Veeam Restore Operator
Can perform restore operations using existing backups and replicas. However, Veeam Restore Operator cannot migrate a recovered VM to the production environment during Instant Recovery.
Note that during restore, Veeam Restore Operator can overwrite existing instances: VMs during VM restore, disks during disk restore and files during file-level restore.
Veeam Backup Operator
Can start and stop existing jobs, export backups and create VeeamZip backups.
Veeam Backup Viewer
Has the “read-only” access to Veeam Backup & Replication. Can view a list of existing jobs and review the job session details.
Veeam Tape Operator
Can manage tapes and perform the following operations: library/server rescan, tape eject, tape export, tape import, tape mark as free, tape move to media pool, tape erase, tape catalog, tape inventory, set tape password, tape copy, tape verification, start and stop tape backup jobs.
You can assign several roles to the same user. For example, if the user must be able to start jobs and perform restore operations, you can assign the Veeam Backup Operator and Veeam Restore Operator roles to this user.
Consider the following:
- Built-in administrator accounts (Domain\Administrator and Machine\Administrator) always have full access to Veeam Backup & Replication, even if you exclude them from all Veeam Backup & Replication roles. If you delete the Administrators group from the Veeam Backup & Replication roles, the users who are added to this group will still have access to Veeam Backup & Replication.
To protect administrator accounts from being compromised, it is strongly recommended to enable multi-factor authentication (MFA).
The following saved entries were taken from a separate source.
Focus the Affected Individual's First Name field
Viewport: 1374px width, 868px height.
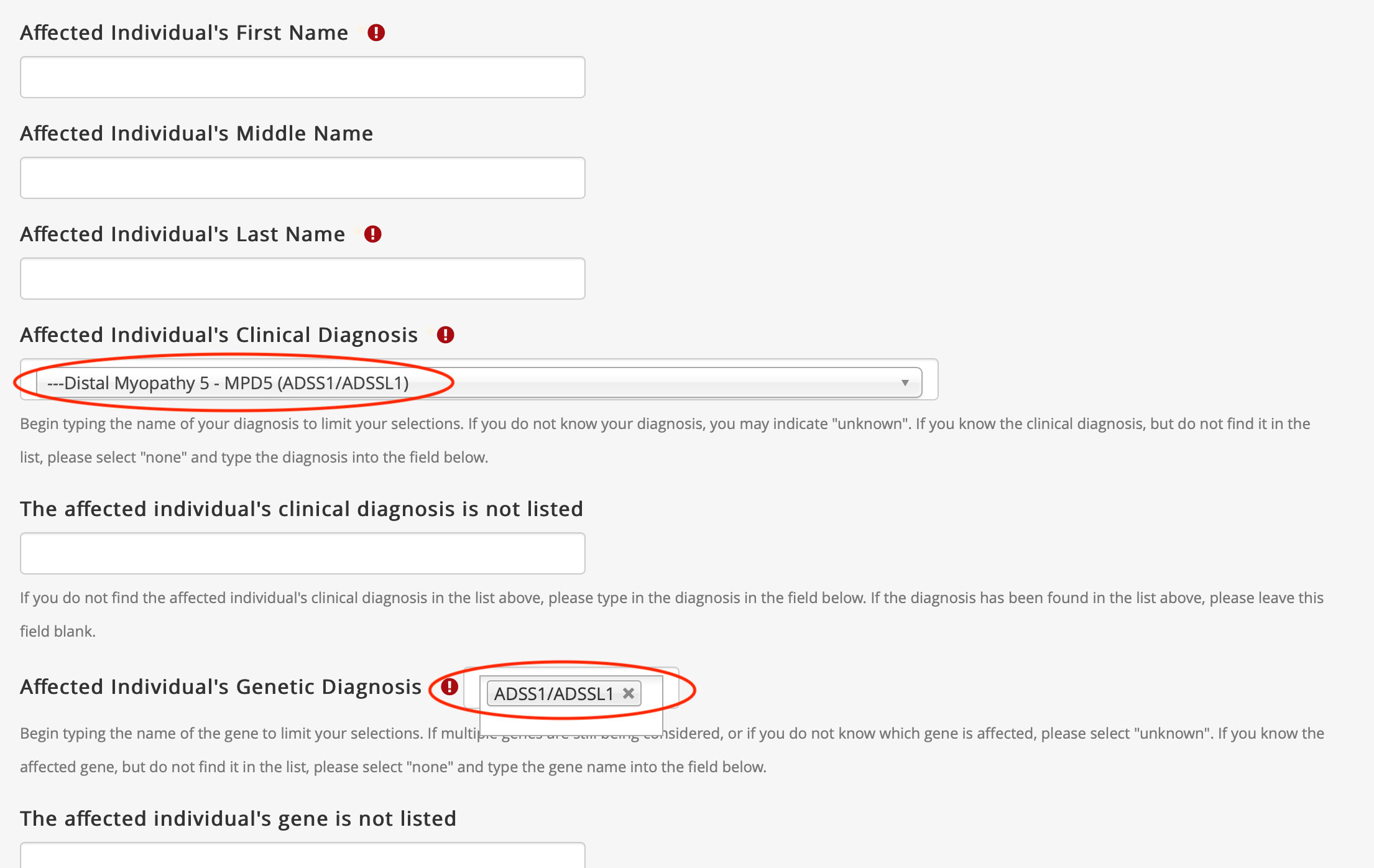pos(302,77)
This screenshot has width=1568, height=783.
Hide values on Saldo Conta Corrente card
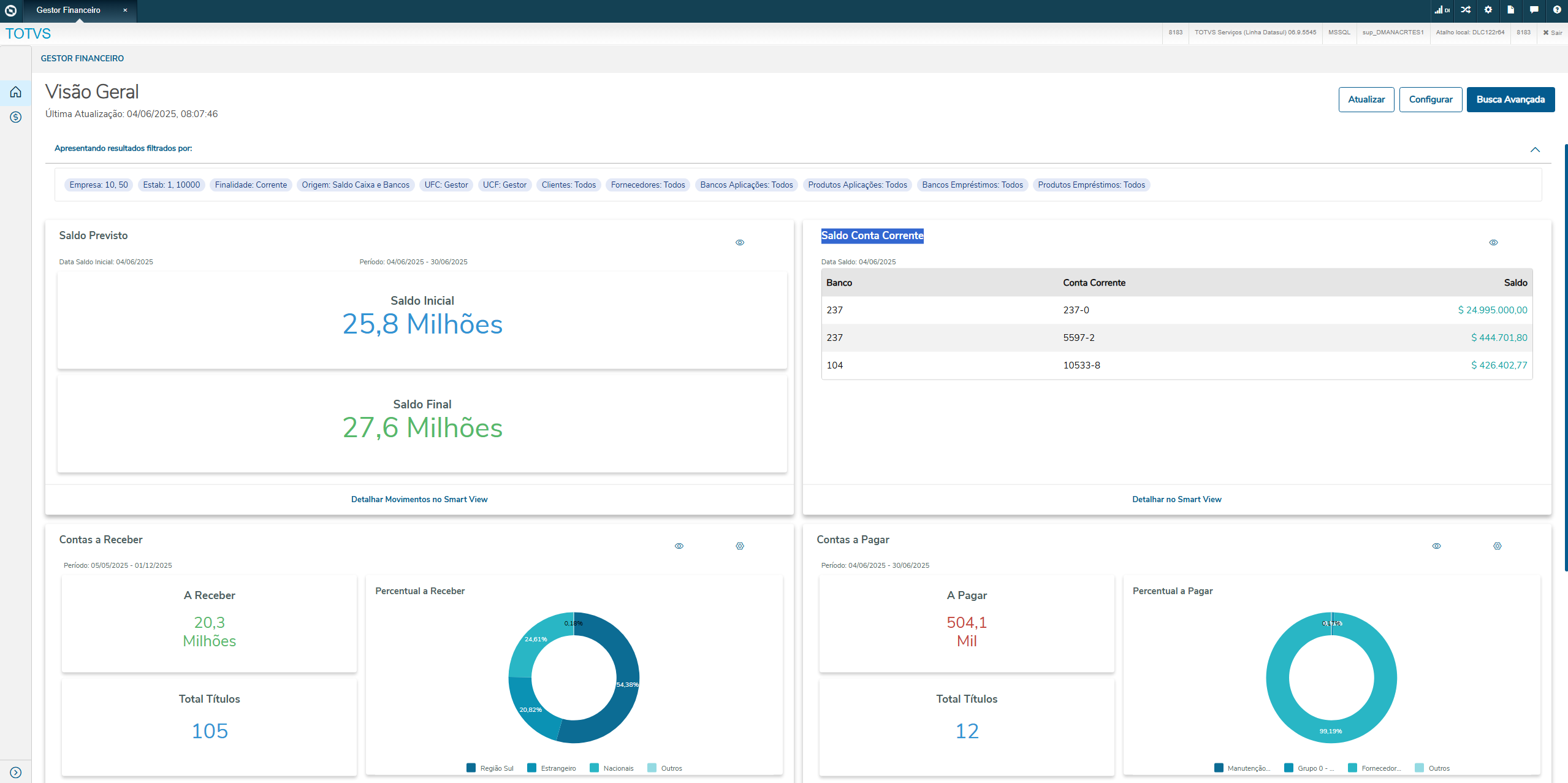[1493, 242]
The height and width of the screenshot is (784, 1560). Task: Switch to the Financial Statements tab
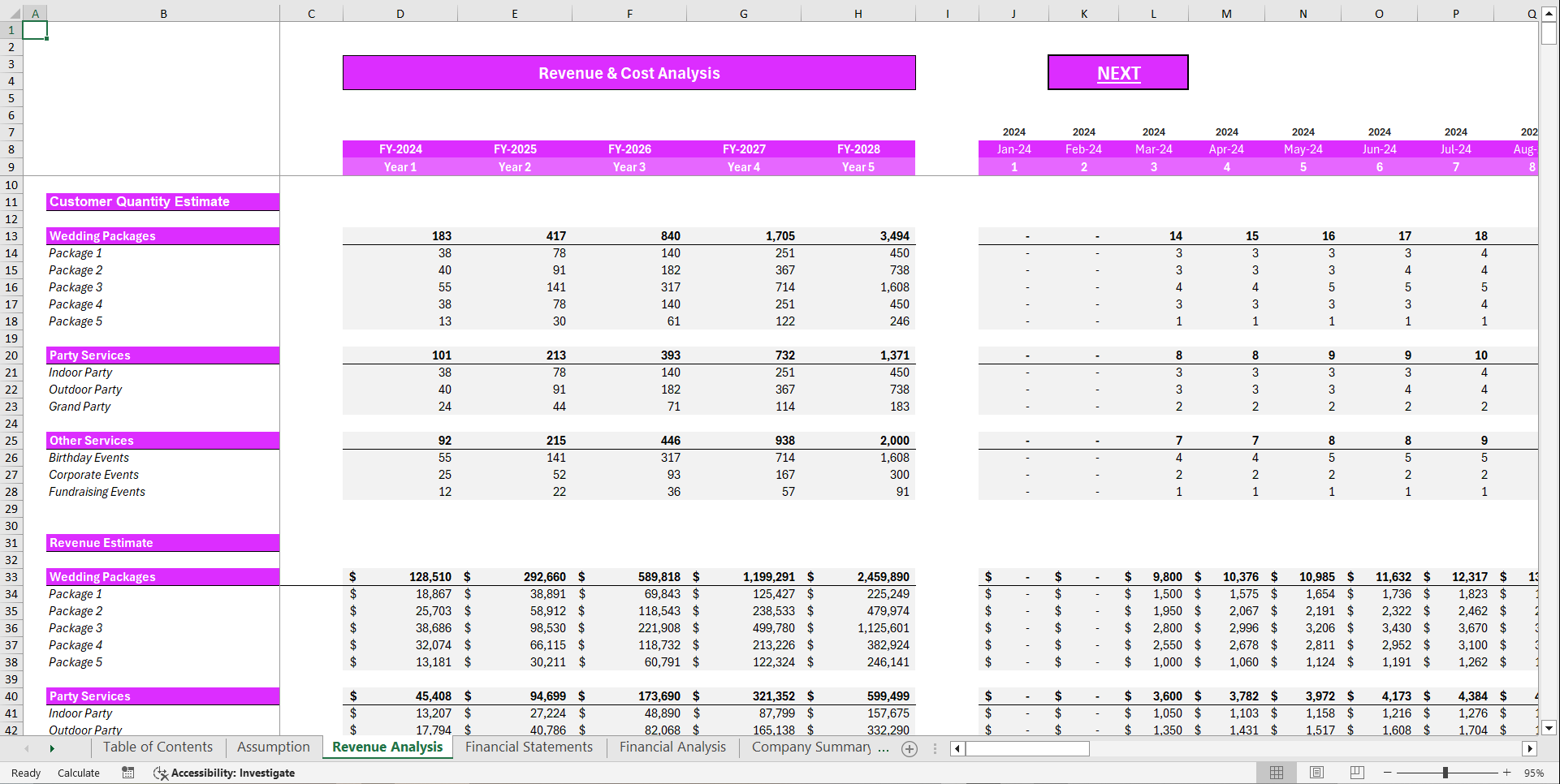click(x=529, y=747)
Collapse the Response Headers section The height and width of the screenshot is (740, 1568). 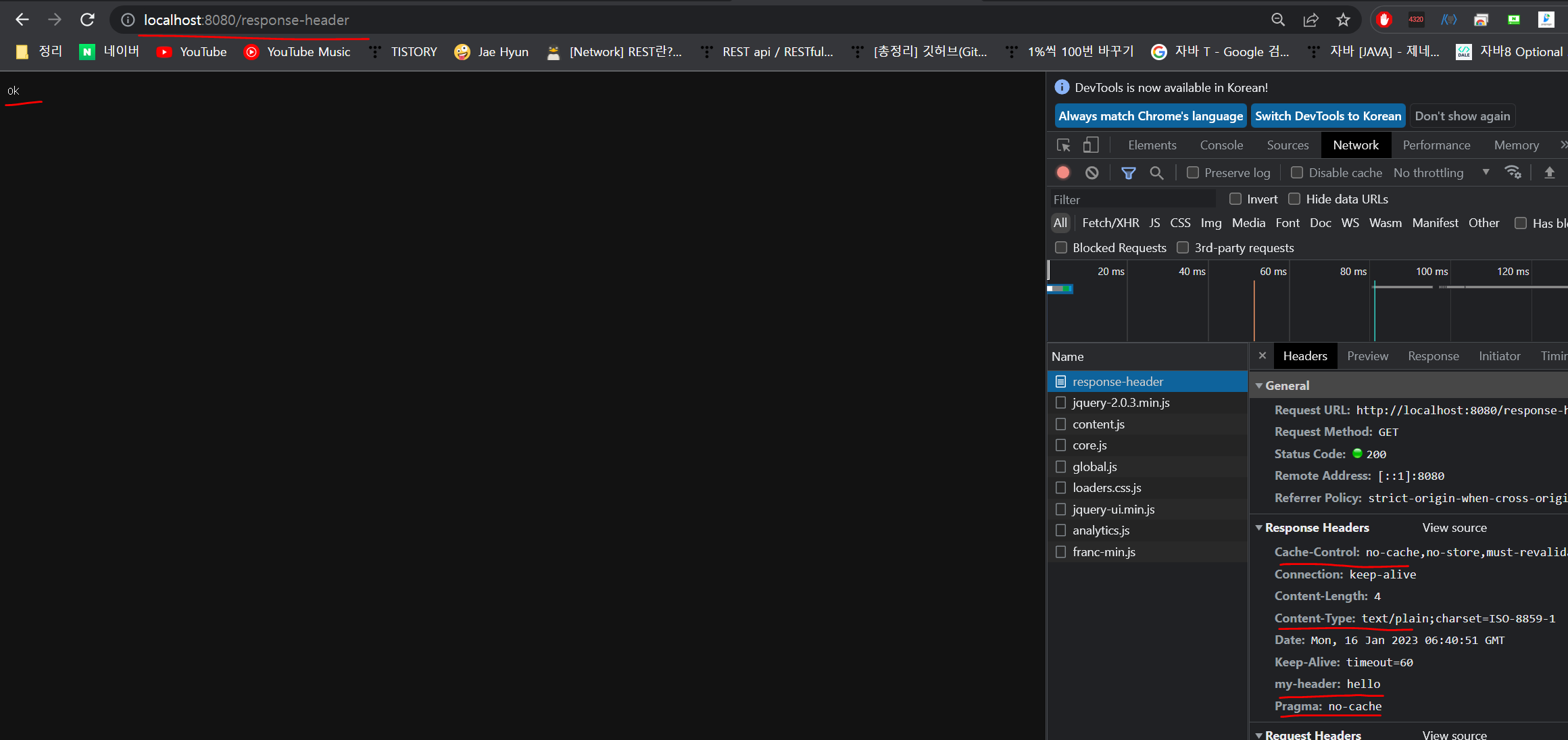[1259, 528]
In that case, even users with administrator privileges must pass the additional verification. For more information, see Multi-Factor Authentication.
- The user account under which the Veeam Backup Service runs must have the Veeam Backup Administrator role. By default, during installation the Veeam Backup Administrator role is assigned to users in the Administrators group. If you change the default settings, make sure that you assign the Veeam Backup Administrator role to the necessary user account. It is recommended to assign the Veeam Backup Administrator role to the user account explicitly rather than the group to which the user belongs.
If you enable multi-factor authentication (MFA), note that Veeam Backup & Replication services must run under the service account with disabled MFA. For more information, see Disabling MFA for Service Accounts.
To assign a role to the user or user group:
- From the main menu, select Users and Roles.
- Click Add.
- In the User or group field, enter a name of a user or user group in the DOMAIN\USERNAME format.
- From the Role list, select the necessary role to be assigned.
To reduce the number of user sessions opened for a long time, set the idle timeout to automatically log off users. To do this, select the Enable auto log off after <number> min of inactivity check box, and set the number of minutes.